Les Palestiniens de Jérusalem indiquent que leurs quartiers sont devenus des zones militaires où la plupart n’osent pas sortir par crainte d’être passés à tabac et harcelés
Les forces de sécurité israéliennes à un check-point près de la vieille ville de Jérusalem, le 13 octobre 2023 (AFP)
Par Lubna Masarwa à JÉRUSALEM

Les rues de Jérusalem-Est sont calmes mais loin d’être tranquilles.

Pour les Palestiniens de la ville, une nouvelle réalité existe depuis le 7 octobre, même chez ceux dont le quotidien est fait de check-points, de soldats, de suspicion, d’humiliations et de discrimination depuis longtemps.

Sortir de chez soi, que ce soit à pied ou en voiture, c’est désormais courir le risque d’être arrêté, interrogé et éventuellement agressé par les forces de sécurité israéliennes ou par des patrouilles de volontaires armés par le ministre de la Sécurité Itamar Ben-Gvir.

« Jérusalem est au bord du gouffre », rapporte Amer Aruri, habitant du quartier de Beit Hanina, à Middle East Eye.

« Il y a eu de nombreuses agressions. Les rues sont désertes. La plupart des gens hésitent à s’aventurer dehors. J’ai vraiment peur. »

Au moins cinq personnes ont été tuées à Jérusalem-Est la semaine dernière, selon le ministère palestinien de la Santé.

À Issawiya, trois personnes (dont deux adolescents de 15 et 16 ans) ont été abattues par les forces de sécurité lors d’une manifestation pour Gaza vendredi. Le mardi précédent, deux personnes avaient été abattues par les forces de sécurité à Silwan pour avoir tiré des feux d’artifice.

Nouveaux check-points 

De nouveaux check-points ont soudainement fait leur apparition autour des quartiers palestiniens et le long des routes empruntées par les Palestiniens qui se rendent à Jérusalem-Ouest pour travailler.

Les forces de sécurité, encore plus lourdement armées que d’habitude, sont stationnées à chaque coin. Les quartiers ressemblent davantage à des bases militaires.

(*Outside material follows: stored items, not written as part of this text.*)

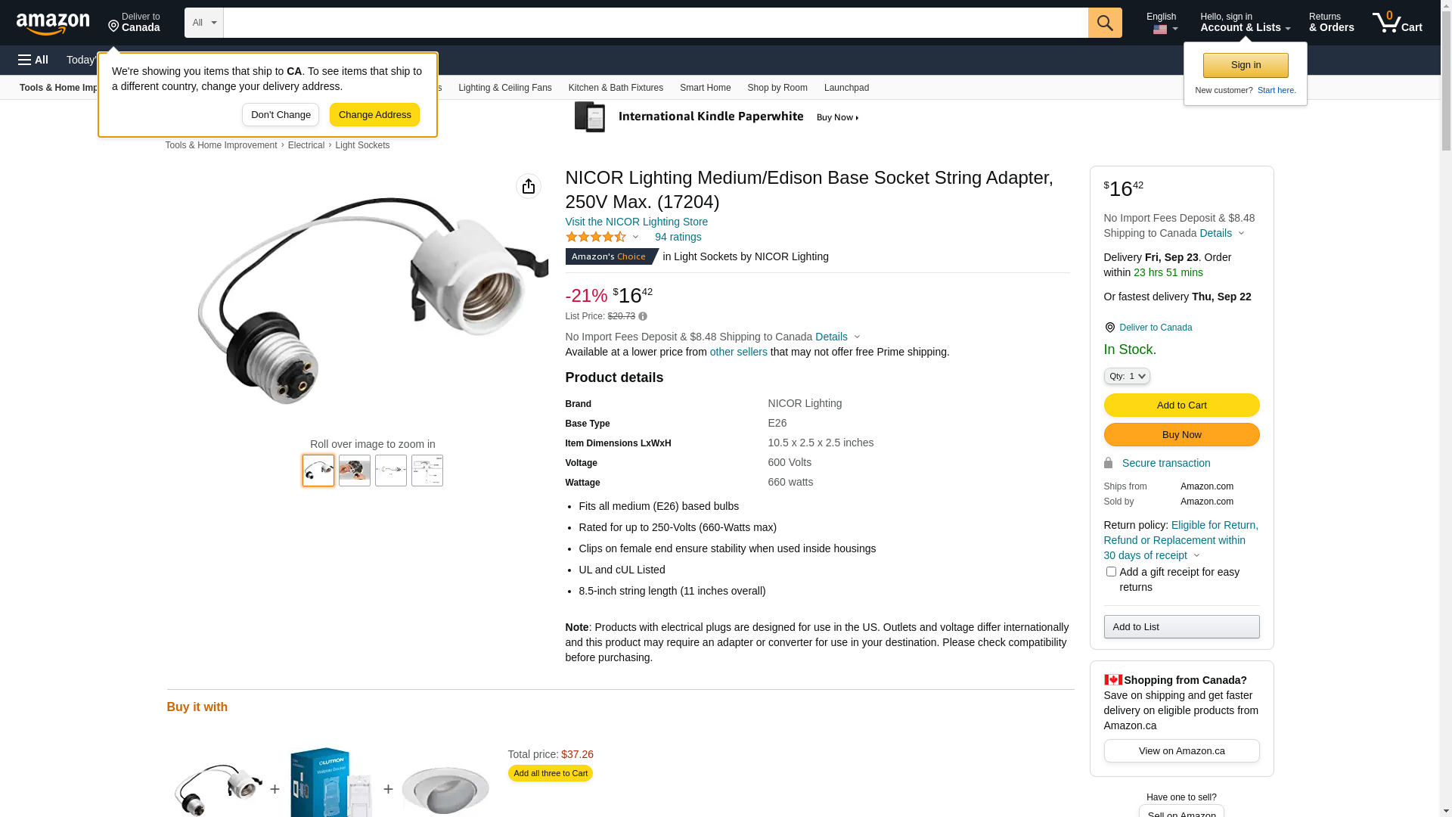
Task: Click the share icon on product image
Action: [x=529, y=186]
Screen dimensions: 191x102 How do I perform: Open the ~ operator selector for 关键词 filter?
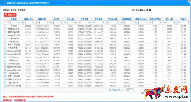(8, 23)
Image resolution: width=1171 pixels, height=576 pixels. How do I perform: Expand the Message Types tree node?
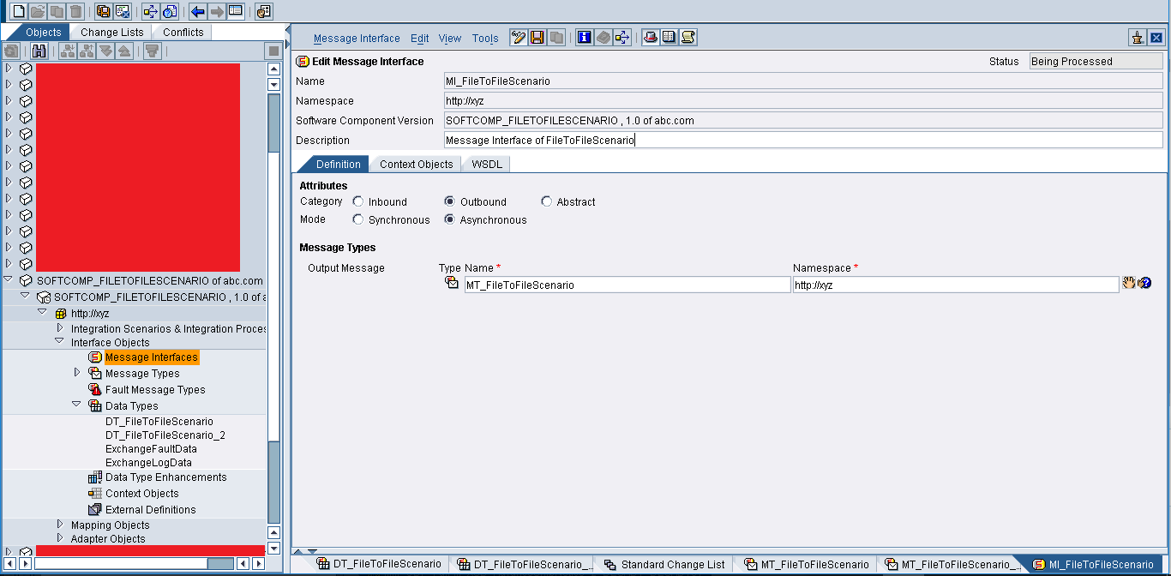pos(76,374)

« Beaucoup de jeunes hésitent à aller travailler en raison du climat hostile et des agressions qui se multiplient », commente Aruri.

« Je prends généralement le bus israélien pour aller travailler, mais je n’ose pas. S’ils découvrent que je suis Arabe, je serai certainement agressé »

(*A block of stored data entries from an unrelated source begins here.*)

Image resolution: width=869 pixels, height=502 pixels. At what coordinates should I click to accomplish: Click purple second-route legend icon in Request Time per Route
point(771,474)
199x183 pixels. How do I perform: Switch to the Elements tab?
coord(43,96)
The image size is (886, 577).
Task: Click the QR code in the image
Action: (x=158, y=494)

- Mohammed, habitant de la vieille ville

Certaines personnes qui travaillent à Jérusalem-Ouest disent avoir trop peur pour prendre les transports publics israéliens, craignant d’être identifiés comme Palestiniens.

« Je prends généralement le bus israélien pour aller travailler, mais je n’ose pas », confie Mohammed, habitant de la vieille ville qui n’a pas souhaité donner son nom de famille. « S’ils découvrent que je suis Arabe, je serai certainement agressé. »

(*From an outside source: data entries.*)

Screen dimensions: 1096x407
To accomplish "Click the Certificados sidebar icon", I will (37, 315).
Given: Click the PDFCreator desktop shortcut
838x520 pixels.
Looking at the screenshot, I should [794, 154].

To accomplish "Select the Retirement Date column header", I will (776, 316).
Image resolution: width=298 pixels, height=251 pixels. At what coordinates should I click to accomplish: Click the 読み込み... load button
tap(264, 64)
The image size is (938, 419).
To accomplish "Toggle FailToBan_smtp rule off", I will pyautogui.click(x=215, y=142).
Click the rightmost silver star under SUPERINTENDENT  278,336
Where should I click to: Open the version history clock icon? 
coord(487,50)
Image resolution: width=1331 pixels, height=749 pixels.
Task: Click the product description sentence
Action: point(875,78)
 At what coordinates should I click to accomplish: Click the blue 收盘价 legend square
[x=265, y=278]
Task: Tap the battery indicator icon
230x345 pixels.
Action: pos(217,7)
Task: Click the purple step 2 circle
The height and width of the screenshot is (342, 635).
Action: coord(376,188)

Pour beaucoup, il est inutile d’essayer d’aller travailler de toute façon. Certaines entreprises qui emploient des Palestiniens ont fermé leurs portes ou ont dit à leurs employés de ne pas venir, par crainte d’être visées par les groupes d’extrême droite sur les réseaux sociaux qui ont appelé à attaquer des Palestiniens.

La semaine dernière, MEE signalait qu’un canal Telegram d’extrême droite appelait à éliminer des personnalités palestiniennes à Jérusalem-Est – dont l’imam de la mosquée al-Aqsa.

La crainte des agressions alimentées par l’incitation à la haine sur les réseaux sociaux est profonde. Une publication consultée par MEE appelle à incendier les entreprises qui ont donné des emplois à des Palestiniens.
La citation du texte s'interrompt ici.